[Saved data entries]
'''
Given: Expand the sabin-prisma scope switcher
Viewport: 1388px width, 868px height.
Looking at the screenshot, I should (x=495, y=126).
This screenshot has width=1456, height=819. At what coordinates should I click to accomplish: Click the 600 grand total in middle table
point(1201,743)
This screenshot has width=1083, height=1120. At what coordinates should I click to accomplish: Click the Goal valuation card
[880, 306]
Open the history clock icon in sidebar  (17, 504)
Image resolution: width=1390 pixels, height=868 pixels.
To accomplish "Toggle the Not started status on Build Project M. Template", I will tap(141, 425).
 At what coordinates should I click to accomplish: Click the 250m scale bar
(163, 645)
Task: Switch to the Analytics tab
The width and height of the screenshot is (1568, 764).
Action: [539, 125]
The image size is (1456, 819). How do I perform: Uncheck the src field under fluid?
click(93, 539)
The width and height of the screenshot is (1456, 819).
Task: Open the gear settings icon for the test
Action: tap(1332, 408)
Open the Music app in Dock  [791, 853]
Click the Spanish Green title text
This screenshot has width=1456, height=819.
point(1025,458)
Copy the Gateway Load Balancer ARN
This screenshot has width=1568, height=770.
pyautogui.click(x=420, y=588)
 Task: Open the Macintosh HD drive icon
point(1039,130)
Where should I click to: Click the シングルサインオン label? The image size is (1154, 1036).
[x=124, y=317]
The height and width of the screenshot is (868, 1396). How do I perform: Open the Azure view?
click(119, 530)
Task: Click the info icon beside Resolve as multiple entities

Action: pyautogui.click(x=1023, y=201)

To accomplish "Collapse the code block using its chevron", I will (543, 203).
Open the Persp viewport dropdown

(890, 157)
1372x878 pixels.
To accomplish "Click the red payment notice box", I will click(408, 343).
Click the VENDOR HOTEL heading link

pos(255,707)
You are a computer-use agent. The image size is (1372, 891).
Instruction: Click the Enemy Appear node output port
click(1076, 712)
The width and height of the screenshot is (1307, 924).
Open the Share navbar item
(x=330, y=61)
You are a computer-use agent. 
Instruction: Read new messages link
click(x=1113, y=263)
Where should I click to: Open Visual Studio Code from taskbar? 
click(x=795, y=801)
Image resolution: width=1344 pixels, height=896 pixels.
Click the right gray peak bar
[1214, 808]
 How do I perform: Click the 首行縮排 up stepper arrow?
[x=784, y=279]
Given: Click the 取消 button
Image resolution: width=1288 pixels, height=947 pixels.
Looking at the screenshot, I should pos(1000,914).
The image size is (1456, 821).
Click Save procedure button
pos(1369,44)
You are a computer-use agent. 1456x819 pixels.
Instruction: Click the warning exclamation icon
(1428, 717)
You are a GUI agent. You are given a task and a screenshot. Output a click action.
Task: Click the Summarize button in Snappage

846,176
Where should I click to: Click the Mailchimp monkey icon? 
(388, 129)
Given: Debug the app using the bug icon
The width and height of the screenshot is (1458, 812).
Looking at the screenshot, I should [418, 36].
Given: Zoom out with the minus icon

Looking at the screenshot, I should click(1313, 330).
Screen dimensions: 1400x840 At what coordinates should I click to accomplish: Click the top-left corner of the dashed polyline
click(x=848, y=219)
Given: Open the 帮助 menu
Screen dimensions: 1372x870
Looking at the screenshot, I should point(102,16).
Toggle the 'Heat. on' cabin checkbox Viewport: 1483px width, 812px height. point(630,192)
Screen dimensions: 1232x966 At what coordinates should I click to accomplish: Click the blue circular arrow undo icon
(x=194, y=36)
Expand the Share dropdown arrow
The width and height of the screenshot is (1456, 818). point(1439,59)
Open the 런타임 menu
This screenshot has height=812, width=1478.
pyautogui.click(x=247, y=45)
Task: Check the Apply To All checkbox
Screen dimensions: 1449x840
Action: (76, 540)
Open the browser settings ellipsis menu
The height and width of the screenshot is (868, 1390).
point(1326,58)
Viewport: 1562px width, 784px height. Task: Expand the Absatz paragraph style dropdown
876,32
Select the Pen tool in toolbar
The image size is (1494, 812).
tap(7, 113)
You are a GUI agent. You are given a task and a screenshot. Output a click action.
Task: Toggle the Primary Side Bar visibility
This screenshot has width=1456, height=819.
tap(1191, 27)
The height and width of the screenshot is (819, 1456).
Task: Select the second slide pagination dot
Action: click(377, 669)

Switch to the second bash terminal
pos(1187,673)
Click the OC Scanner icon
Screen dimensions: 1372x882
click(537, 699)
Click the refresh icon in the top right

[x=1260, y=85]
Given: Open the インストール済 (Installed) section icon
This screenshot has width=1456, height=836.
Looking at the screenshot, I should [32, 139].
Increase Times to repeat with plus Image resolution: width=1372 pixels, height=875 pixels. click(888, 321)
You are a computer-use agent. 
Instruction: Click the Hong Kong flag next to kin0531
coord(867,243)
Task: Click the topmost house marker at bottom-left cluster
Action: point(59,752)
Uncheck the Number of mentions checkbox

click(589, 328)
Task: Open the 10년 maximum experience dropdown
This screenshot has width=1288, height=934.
'''
Which lines of the data above contain the string "computer"? Copy each of them.

### Result of the task
You are a computer-use agent. The image size is (1372, 891).
You are a computer-use agent. 
You are a computer-use agent. 1456x819 pixels.
You are a computer-use agent. 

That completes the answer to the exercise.